Liking: We like people who are similar to us. The fact seems to hold true whether opinions, personality traits, background or life-style. Dress is a good example. One study showed how automatic our positive response to similar others can be: Marchers on an anti-war demonstration were found to be not only more likely to sign the petition of a similarly dressed requester, but also without bothering to read it first.
Authority: If you’ve read a general psychology textbook, you’ll know Stanley Milgram. He said his objective was to find out how much pain – searing jolts of electric current – ordinary people would be willing on another innocent person. Beyond all estimates, over 60% of participants were willing to go all the way up the dial to 450-volts. Of course, there was no electricity; he wasn’t really testing that. Rather, the study measured the willingness to follow instructions from an authority figure. As Cialdini puts it, in hierarchies “we don’t have to think; therefore, we don’t.”
The actions of those around us are important signals – perhaps permission – on how we are to behave.
There are no new things on earth, just reinvention of old ideas, given a new technology or a new context. When at school, my class mates mutually proved our sophistication by watching the Alan Alda M*A*S*H without canned laughter.
Despite our beliefs at the time, it wasn’t an invention of ‘crass American TV ‘. Instead, it came from Parisian Opera in the1820s.
Under the banner L’Assurance des Succes Dramatiques, a pair of opera buffs started renting themselves to producers, directors, conductors and singers, to make appreciative noises at performances.
By 1830, the claque was a full-blown tradition among operas everywhere, offering styles (e.g. ordinary applause or insistent applause) and strengths (Bene! Bravo!! or Wild Enthusiasm). Artificial, but it became a hugely important aspect of operatic performance.

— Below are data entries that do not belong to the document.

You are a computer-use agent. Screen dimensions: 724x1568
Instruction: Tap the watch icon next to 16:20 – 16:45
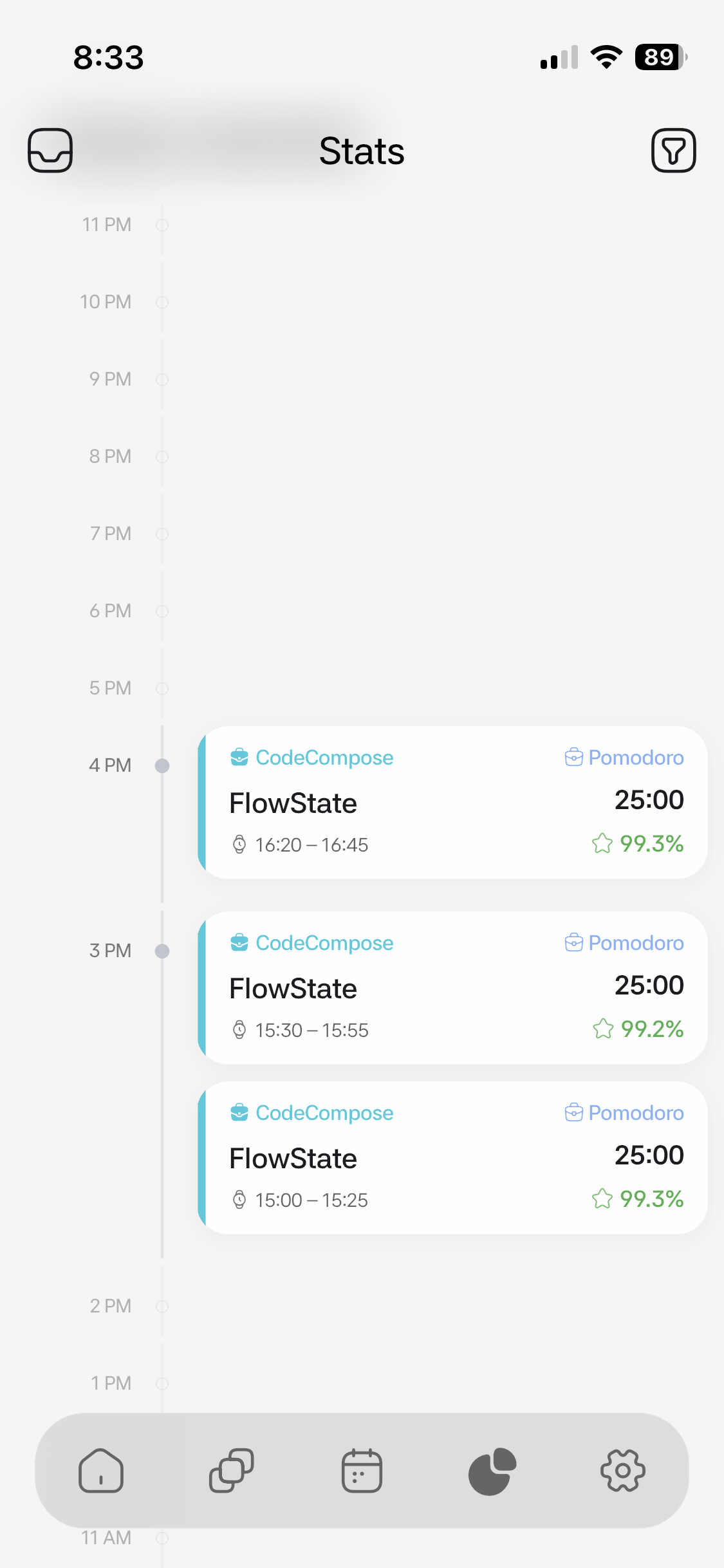click(x=240, y=844)
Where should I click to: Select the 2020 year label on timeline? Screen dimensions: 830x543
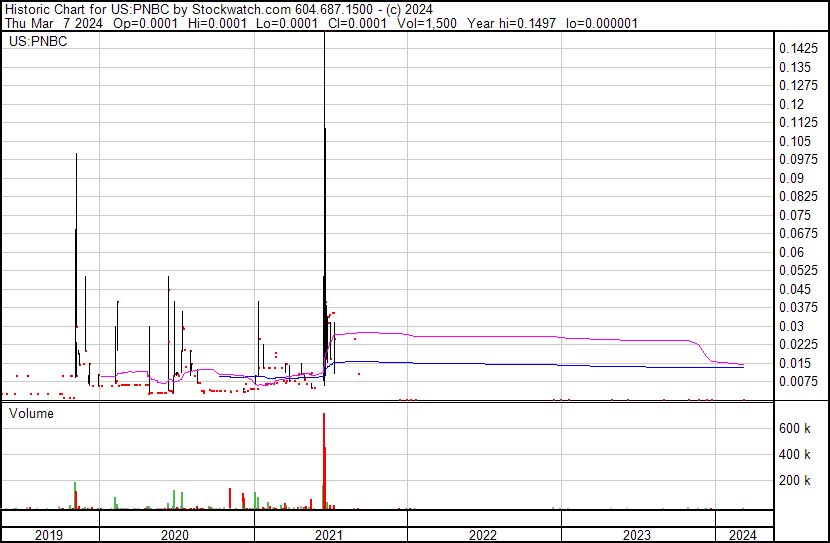(x=175, y=535)
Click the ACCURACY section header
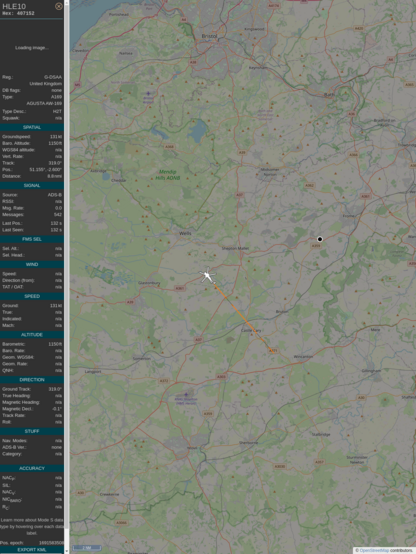Viewport: 416px width, 554px height. 32,468
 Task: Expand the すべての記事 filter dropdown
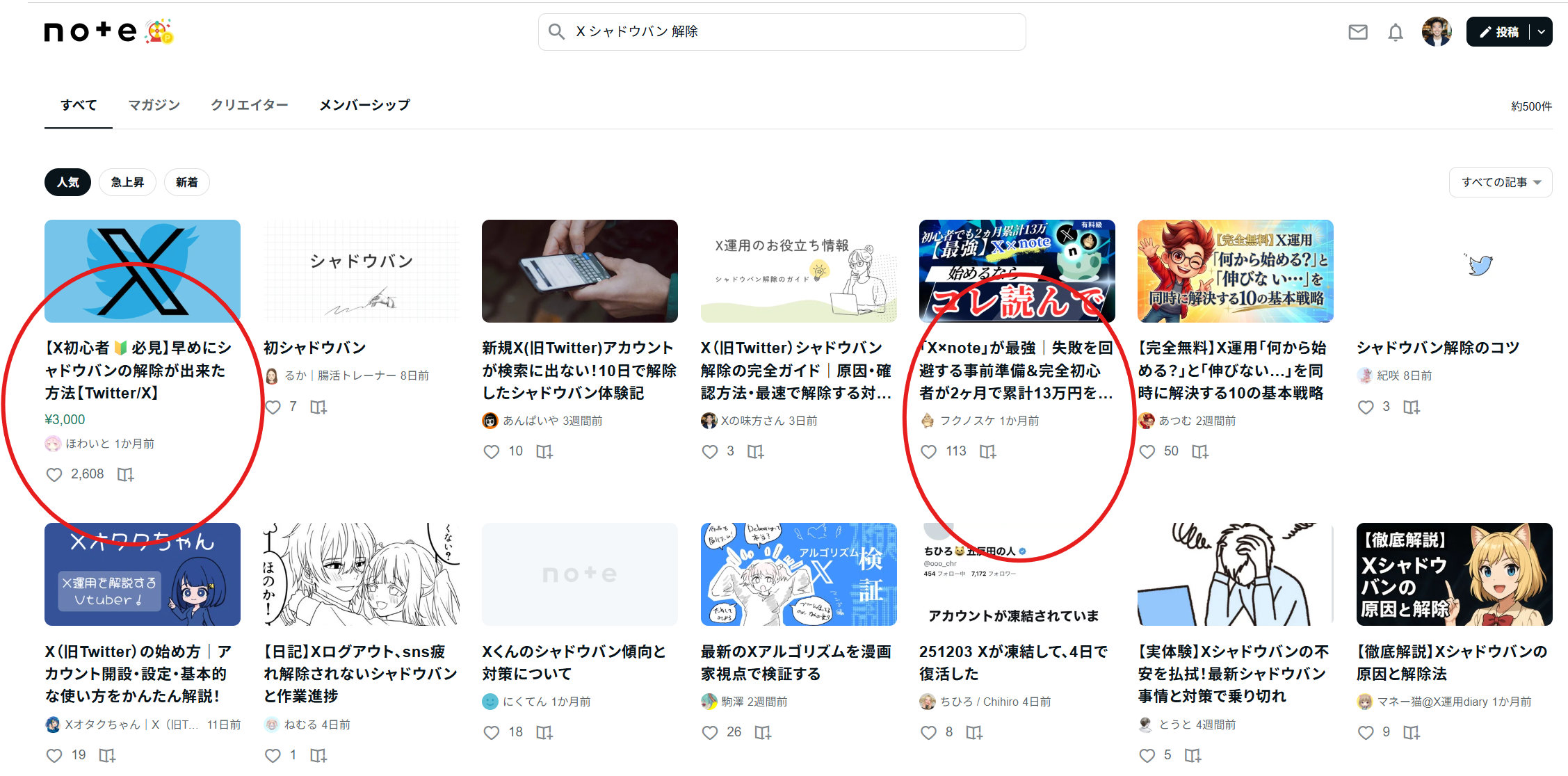pos(1501,182)
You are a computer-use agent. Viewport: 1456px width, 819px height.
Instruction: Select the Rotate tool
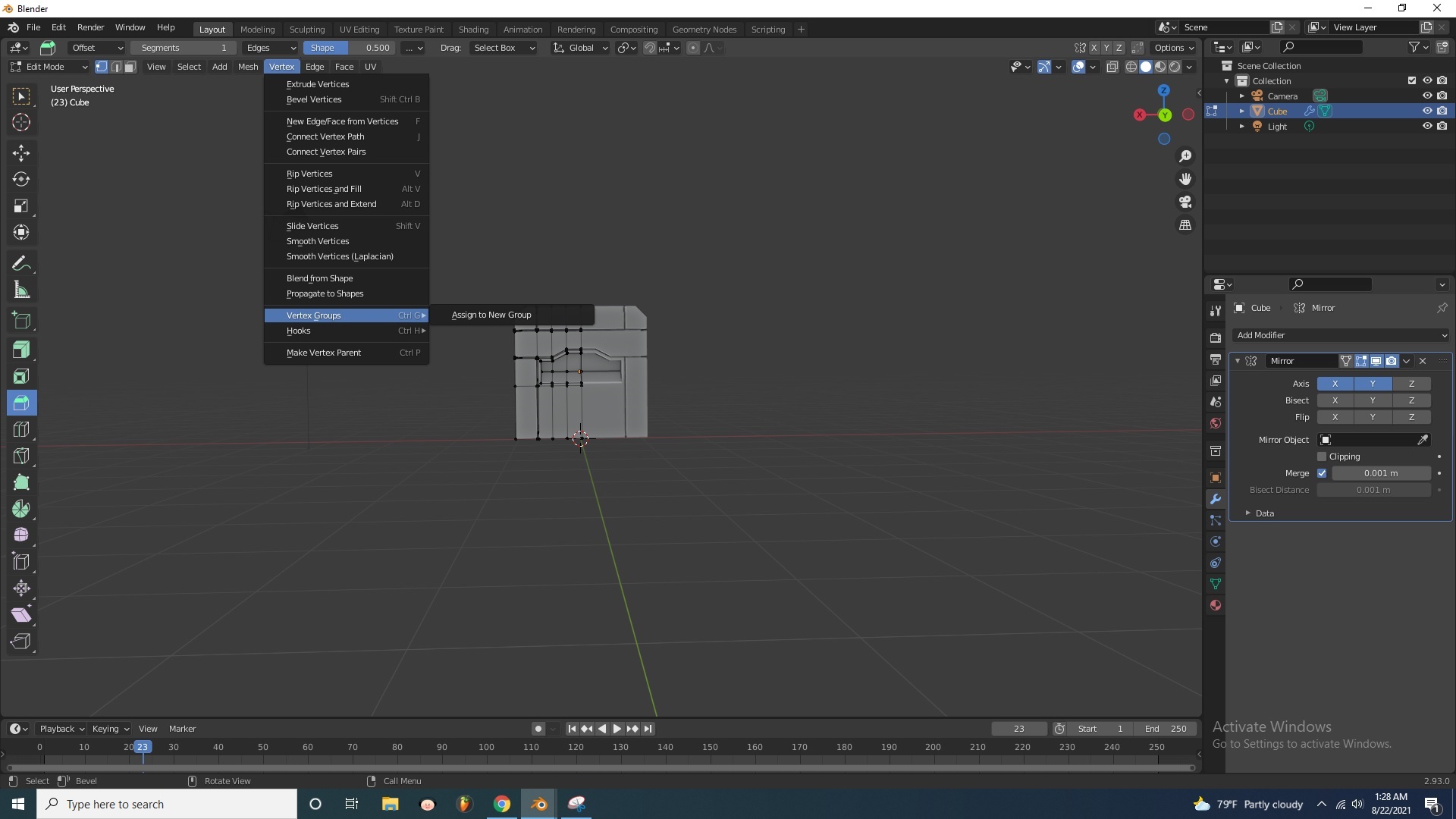pyautogui.click(x=21, y=180)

If everyone else claps and cheers, it must be good.
A less grandiose case in point: Just before our parental visit, Jan and I attended a performance of The Birthday Party at the Harold Pinter Theatre in London. A marvellous cast, a suitably conservative production, and seemless riding of the legendary Pinteresque pauses.
First Act. Curtain. Applause. Interval for bathroom visit and ice cream queue. Back for Second Act. Tension. Threat. Dramatic peak. Curtain.
A pause for breath, and then I started to applaud. A few in front of me join in, couple to either side in my row, a few more behind. Another patch starts on the other side of the auditorium. A smattering of clapping hands in the Circle above us.
It starts to mute. Then the curtain starts rising again, and the applause stops dead. Oh hell: I’d forgotten there is a Third Act.
We unintentional claqueurs almost started the fire. Such is the potency of Social Proof.